What is needed is an exact copy of every line from the one with "Click the red End (終了) button" to the end of the entries below, without the pictures.
DATA SUPPLIED Start Marker
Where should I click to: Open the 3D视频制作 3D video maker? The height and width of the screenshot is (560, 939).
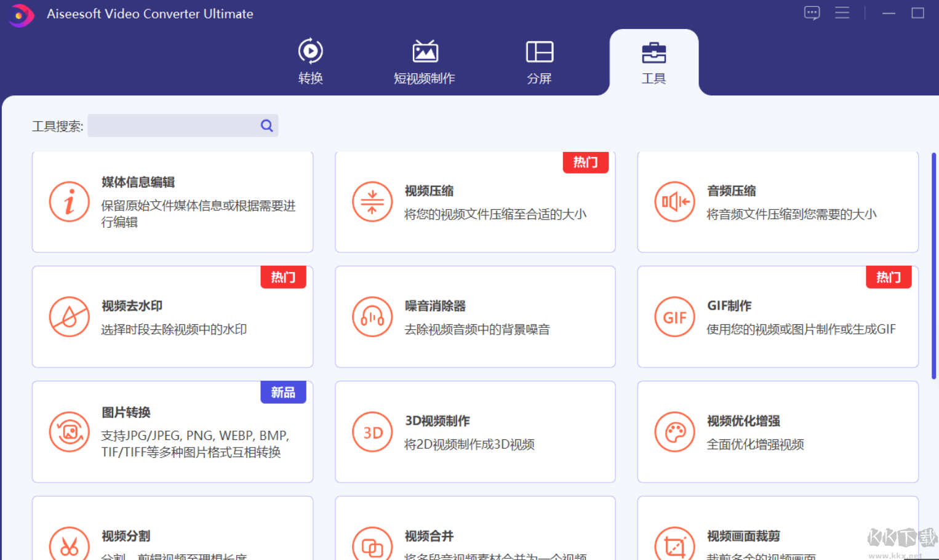click(x=475, y=431)
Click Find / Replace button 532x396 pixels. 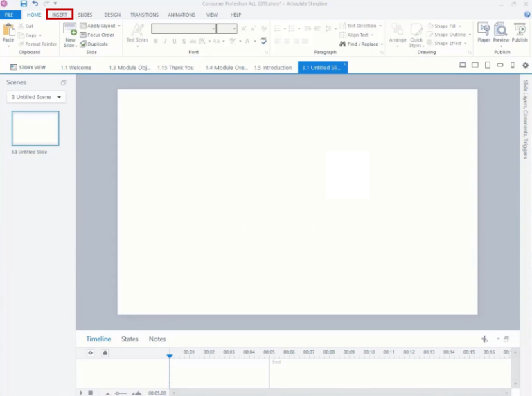point(362,44)
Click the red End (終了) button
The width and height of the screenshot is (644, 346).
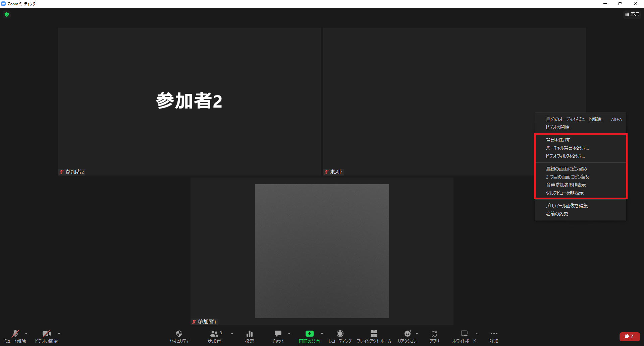[629, 336]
DATA SUPPLIED End Marker
**TASK ANSWER**
Click the red End (終了) button
The width and height of the screenshot is (644, 346).
[629, 336]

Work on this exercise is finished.